I want to work backwards, and quickly, because one of my favorite show is still playing. “Jitney”, at the Mark Taper Forum through December 29th - is August Wilson’s grappling with the 1970’s. This production, which won the Tony award for best revival, brings Wilson’s words to musical life.
This New York production of “Jitney” was made all the sweeter - having just gotten to see Gregg T. Daniels home grown production of “Gem of the Ocean” at A Noise Within. As I’ve said more than once, Mr. Daniels is building a stunning and undeniable body of work giving voice to the African-American experience across Los Angeles theaters. His “Gem of the Ocean” navigated this tricky, spiritual play, Wilson’s most formally daring, with grace. While sadly, unlike “Jitney” - you can’t see this one - put anything Mr. Daniels is directing on your radar.
Now, let’s jump all the way back to the beginning of 2019. Back in January REDCAT shared the latest chapter in the Wooster Group’s multi-year residency. The play’s title is a mouthful: “The B-Side: “Negro Folklore from Texas State Prisons,” A Record Album Interpretation.” It also contains within it a complicated world of paradoxes. “The B-Side” was a sort of response to the Wooster Group’s “Early Shaker Spirituals.” Where that piece showcased a group of white women, “The B-Side…” was a trio of black men singing a-capella spirituals from a chain gang.
As an audience, it was a complicated and layered experience. There was the stunning beauty of these men’s voices but there was also a reminder of our painful collective past.
“Scraps” at the Matrix was also haunted by the past and the legacy of a black man killed by the police. Act one was realistic street corner drama circling playwright Geraldine Inoa’s complex characters. Act two, if I’m candid, was a mess… but the best kind of dramatic mess: a playwright breaking open their own play, shifting formal languages and turning realism into a nightmare. Act two of “Scraps” was hard to rap your mind around but no harder than imagining a son losing his father to police brutality. Like “The B-Side…”, “Scraps” was theatre that demanded a personal reckoning.

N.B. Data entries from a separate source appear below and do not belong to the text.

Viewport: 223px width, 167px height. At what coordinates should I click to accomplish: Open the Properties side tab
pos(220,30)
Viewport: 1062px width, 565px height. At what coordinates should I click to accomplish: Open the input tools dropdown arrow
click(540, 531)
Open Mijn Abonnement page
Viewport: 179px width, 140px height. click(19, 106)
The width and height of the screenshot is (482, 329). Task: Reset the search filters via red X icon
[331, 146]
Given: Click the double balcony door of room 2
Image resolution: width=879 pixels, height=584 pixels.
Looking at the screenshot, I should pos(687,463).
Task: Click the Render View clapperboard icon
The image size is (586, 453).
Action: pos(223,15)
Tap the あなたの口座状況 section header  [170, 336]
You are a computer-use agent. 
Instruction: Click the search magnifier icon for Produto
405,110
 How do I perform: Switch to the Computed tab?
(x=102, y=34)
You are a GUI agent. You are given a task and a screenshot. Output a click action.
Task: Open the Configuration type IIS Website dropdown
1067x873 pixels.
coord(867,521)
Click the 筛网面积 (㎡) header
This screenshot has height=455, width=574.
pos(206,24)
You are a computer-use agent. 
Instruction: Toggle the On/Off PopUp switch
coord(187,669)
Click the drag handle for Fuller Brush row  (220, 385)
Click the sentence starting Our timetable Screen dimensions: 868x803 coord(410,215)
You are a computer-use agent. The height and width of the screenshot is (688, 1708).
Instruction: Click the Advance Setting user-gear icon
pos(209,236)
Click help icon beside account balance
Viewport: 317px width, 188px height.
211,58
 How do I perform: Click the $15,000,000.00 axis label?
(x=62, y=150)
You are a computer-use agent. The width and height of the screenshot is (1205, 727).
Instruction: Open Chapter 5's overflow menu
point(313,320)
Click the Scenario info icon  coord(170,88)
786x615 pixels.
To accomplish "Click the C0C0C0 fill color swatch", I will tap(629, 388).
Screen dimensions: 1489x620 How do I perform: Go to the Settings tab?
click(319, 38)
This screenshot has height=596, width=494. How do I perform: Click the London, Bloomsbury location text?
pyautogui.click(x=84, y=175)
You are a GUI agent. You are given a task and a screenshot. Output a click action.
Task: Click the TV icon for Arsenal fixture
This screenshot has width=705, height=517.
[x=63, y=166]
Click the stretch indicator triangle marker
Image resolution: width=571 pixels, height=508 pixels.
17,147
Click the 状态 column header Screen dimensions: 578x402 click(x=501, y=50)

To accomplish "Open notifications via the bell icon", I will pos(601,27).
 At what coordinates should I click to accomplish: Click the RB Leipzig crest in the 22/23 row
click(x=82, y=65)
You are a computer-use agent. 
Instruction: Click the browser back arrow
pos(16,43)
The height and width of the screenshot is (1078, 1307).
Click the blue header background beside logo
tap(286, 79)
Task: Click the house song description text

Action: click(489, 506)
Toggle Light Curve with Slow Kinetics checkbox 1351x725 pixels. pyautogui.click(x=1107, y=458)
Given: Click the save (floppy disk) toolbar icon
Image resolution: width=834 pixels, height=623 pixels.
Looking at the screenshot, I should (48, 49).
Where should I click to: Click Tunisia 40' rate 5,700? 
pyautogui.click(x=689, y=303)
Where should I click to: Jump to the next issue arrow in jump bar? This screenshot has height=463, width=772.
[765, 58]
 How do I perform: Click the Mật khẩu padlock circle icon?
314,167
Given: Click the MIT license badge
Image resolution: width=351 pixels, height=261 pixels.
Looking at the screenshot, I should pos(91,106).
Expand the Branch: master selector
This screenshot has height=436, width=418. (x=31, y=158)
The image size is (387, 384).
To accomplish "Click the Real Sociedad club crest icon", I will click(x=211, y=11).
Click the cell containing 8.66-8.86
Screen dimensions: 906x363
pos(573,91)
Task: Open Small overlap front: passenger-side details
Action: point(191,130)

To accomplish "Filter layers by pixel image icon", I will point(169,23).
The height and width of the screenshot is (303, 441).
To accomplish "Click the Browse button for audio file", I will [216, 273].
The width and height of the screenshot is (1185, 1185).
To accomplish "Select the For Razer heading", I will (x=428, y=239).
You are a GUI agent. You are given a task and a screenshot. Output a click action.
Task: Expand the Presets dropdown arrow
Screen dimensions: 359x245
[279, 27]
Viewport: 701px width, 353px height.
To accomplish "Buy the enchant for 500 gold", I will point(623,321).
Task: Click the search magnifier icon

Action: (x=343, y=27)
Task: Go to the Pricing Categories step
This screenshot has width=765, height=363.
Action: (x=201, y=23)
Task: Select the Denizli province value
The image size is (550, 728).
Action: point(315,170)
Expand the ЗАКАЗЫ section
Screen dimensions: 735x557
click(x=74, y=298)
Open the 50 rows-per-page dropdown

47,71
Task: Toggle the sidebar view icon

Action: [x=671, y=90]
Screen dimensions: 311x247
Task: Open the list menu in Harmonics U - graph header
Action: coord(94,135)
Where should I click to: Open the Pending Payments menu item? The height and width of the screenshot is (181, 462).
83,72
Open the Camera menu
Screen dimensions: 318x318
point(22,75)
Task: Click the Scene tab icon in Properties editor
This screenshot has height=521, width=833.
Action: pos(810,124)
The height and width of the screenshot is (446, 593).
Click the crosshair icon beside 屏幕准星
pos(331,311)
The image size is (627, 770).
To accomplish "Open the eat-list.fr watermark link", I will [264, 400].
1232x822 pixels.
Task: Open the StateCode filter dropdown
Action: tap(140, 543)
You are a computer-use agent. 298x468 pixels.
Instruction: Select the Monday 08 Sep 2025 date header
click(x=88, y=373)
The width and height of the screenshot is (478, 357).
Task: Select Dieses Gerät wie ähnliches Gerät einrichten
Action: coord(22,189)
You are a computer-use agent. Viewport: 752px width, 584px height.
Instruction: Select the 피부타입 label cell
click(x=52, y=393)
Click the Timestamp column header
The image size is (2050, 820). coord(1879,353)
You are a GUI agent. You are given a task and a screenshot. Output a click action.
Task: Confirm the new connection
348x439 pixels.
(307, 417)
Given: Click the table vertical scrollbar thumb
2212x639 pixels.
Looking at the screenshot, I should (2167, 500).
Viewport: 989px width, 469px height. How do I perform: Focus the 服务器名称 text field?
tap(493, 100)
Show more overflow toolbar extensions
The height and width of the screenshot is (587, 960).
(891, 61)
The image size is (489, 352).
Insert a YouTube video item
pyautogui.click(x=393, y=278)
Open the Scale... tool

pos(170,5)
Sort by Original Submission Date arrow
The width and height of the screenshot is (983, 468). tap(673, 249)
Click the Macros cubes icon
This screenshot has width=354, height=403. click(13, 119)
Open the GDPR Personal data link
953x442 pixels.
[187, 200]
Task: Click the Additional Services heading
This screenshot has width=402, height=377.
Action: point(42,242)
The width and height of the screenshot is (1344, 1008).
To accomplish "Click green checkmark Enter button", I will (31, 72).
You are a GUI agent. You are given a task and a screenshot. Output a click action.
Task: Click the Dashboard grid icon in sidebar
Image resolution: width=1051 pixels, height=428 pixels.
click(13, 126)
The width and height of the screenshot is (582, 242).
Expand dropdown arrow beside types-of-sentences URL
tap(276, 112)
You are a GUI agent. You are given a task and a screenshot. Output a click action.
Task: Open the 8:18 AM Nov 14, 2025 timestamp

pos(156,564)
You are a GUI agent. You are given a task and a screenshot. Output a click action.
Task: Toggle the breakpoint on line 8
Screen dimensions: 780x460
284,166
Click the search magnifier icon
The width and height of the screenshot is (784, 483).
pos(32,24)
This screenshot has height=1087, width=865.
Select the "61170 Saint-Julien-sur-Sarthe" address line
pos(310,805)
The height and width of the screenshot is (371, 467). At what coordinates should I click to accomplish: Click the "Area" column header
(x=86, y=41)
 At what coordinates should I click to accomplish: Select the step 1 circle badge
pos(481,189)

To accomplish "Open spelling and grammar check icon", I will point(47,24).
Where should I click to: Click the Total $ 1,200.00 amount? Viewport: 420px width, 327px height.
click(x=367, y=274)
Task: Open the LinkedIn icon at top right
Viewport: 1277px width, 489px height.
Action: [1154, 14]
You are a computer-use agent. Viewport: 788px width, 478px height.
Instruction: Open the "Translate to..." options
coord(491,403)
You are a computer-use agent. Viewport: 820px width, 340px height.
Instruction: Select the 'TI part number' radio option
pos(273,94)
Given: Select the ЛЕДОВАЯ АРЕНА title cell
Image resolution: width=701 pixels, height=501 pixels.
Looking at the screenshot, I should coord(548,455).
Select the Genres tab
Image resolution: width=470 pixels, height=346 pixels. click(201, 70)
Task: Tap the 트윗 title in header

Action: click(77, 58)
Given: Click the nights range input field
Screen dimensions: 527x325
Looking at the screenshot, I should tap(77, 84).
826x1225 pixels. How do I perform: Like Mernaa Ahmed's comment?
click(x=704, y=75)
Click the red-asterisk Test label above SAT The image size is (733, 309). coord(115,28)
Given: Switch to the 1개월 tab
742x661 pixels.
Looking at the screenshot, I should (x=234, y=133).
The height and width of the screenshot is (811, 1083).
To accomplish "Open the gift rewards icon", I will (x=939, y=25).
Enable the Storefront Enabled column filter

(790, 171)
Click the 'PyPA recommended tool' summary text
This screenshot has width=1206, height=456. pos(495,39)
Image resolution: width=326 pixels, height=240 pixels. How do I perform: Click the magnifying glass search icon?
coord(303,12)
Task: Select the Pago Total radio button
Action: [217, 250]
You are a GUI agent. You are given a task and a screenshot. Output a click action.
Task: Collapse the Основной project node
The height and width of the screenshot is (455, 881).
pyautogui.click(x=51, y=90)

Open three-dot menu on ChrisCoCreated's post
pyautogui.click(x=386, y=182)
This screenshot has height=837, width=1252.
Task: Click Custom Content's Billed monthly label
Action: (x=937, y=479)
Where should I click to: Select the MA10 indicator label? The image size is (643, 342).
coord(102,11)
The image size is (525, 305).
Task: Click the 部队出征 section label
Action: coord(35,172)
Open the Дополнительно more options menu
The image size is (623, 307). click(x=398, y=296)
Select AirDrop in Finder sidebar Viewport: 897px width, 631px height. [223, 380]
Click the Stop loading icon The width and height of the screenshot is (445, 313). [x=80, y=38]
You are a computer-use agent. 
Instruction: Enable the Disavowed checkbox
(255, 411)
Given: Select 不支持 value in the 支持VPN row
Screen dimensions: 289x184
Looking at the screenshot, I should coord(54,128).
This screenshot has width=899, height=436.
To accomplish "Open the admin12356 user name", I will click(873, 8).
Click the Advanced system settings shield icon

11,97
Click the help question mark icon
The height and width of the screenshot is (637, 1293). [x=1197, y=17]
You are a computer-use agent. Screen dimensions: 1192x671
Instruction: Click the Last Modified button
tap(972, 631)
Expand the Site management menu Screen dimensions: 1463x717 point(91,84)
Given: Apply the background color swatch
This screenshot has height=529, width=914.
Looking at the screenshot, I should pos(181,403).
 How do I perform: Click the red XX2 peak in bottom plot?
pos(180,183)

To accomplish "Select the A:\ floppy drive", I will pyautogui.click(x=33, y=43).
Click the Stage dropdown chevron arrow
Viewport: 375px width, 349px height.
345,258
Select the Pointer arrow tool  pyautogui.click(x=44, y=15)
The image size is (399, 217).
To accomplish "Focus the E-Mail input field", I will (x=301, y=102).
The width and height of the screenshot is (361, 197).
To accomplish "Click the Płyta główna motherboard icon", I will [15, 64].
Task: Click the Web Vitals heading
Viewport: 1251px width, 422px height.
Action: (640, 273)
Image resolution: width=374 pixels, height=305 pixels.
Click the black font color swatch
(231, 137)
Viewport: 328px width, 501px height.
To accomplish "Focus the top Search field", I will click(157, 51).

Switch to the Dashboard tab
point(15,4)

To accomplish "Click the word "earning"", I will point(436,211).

Where these plays focused on the characters that filled them, Cornerstone Theatre Company and director Nancy Keystone made the *place* the character. In “A Jordan Downs Illumination”, that place is the public housing project in Watts - Jordan Downs. Cornerstone has long done pieces that share the untold stories of community but that usually takes shape around the people. With “A Jordan Downs Illumination” that had an audience rethink a place by walking us through it. In a city where we drive by and through countless communities we’ll never truly know, to take a moment to drive to a community and catch a glimpse of it’s history was a rare Angeleno gift that could only exist here in LA.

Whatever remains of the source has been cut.